Well not wanting to appear too clingy does not mean no contact for 2 days cause it's been two days now. I'm don't myself at this point. Not the kind of guy I'm looking for.


----------



## gouge_away

Ghosting is when they vanish, rather than doing the hard part of telling you they aren't interested.

I for one like daily contact, even if its just to say good morning or good night. I don't care how serious the relationship is.
If there is no pulse, its dead. Maybe if they come back in 3 months I would do another first date.


----------



## anxiousdater

Ok I understand ghosting and it appears that's what he has done. Seems cowardly to me. I'm all for second chances but I'm not going to chase or beg for one. I didn't do anything wrong. If he's not interested then he's not interested oh well. I know what I can offer.


----------



## EleGirl

Here's a video for you to watch. Don't be thrown off with the title of it. As the video gets into the content, she talks about the type of situation you have with this guy and how to handle it.


Get Mr. RIght to Fall in LOVE w/ you - 7 Easy Steps + 1 Fatal Flaw MOST women Make


----------



## EleGirl

anxiousdater said:


> Ok I understand ghosting and it appears that's what he has done. Seems cowardly to me. I'm all for second chances but I'm not going to chase or beg for one. I didn't do anything wrong. If he's not interested then he's not interested oh well. I know what I can offer.


Ghosting is pretty normal. It was long before OLD. That's why I never got too 'chummy' with a guy for some time. I watched my friends go through the 'have sex and be dumped' routine over and over. Not worth it.

There are some guys here on TAM who say that if a woman does not have sex with them by the 3rd date, it's proof that the woman is not into them so they stop dating her. But then there are others who say that if she has sex too soon, they dump her. And most guys don't like women who high numbers of past partners, at least not for serious relationships. So with all the mixed messages... do what feels right for you.

## [Data section]
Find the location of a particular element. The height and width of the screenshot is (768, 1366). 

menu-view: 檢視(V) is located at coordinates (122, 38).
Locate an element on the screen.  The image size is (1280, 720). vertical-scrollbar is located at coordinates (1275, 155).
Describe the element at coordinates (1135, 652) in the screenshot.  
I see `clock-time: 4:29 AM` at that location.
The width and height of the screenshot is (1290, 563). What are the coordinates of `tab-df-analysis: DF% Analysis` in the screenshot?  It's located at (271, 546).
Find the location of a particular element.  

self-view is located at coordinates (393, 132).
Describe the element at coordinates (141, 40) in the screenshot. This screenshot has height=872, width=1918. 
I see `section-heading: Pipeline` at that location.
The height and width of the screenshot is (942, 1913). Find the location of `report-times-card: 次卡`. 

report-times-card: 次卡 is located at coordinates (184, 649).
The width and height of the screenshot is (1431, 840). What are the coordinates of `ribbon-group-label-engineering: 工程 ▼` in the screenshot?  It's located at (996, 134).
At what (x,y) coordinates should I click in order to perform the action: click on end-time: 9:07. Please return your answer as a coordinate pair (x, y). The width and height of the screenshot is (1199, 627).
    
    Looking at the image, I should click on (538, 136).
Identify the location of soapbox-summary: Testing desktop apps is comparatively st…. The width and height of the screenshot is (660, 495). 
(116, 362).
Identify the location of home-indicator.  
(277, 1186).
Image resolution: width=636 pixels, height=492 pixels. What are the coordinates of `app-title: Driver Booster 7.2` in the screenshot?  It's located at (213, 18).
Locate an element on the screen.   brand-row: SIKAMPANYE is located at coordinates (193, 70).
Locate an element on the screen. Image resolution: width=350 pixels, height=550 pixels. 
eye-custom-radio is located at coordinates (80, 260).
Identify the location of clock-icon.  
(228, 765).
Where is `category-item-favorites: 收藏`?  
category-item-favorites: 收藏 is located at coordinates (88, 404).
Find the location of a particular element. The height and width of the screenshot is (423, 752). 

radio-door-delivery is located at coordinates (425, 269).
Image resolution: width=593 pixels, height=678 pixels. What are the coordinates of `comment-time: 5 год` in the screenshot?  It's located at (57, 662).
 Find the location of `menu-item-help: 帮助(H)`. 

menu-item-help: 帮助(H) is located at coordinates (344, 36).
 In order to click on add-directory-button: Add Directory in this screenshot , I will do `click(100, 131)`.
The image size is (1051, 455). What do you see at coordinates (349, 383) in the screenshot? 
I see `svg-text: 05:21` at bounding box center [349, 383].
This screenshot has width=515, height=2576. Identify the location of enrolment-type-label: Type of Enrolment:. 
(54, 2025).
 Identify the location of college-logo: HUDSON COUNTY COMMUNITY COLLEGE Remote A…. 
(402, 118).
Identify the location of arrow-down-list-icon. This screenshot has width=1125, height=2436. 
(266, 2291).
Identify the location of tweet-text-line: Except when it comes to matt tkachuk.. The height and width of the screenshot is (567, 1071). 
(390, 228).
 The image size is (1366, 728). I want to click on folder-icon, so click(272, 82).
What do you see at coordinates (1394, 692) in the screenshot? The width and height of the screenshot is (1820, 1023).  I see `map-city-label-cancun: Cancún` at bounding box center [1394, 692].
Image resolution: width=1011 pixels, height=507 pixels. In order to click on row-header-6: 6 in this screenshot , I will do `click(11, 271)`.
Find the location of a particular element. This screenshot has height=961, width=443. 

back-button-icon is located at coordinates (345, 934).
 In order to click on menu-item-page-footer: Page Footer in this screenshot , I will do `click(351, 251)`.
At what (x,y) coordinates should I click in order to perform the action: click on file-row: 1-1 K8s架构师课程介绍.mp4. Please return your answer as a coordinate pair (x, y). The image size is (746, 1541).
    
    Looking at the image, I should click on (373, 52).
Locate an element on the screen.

## [Work instruction 1]
Write out the part of the dating thread that begins at the words "I for one like" and ends after "another first date.".
## [Work instruction 2]
List each distinct username shown as a post heading in the dating thread.
The material plays no part in the work here.

## [Task output 1]
I for one like daily contact, even if its just to say good morning or good night. I don't care how serious the relationship is.
If there is no pulse, its dead. Maybe if they come back in 3 months I would do another first date.

## [Task output 2]
gouge_away
anxiousdater
EleGirl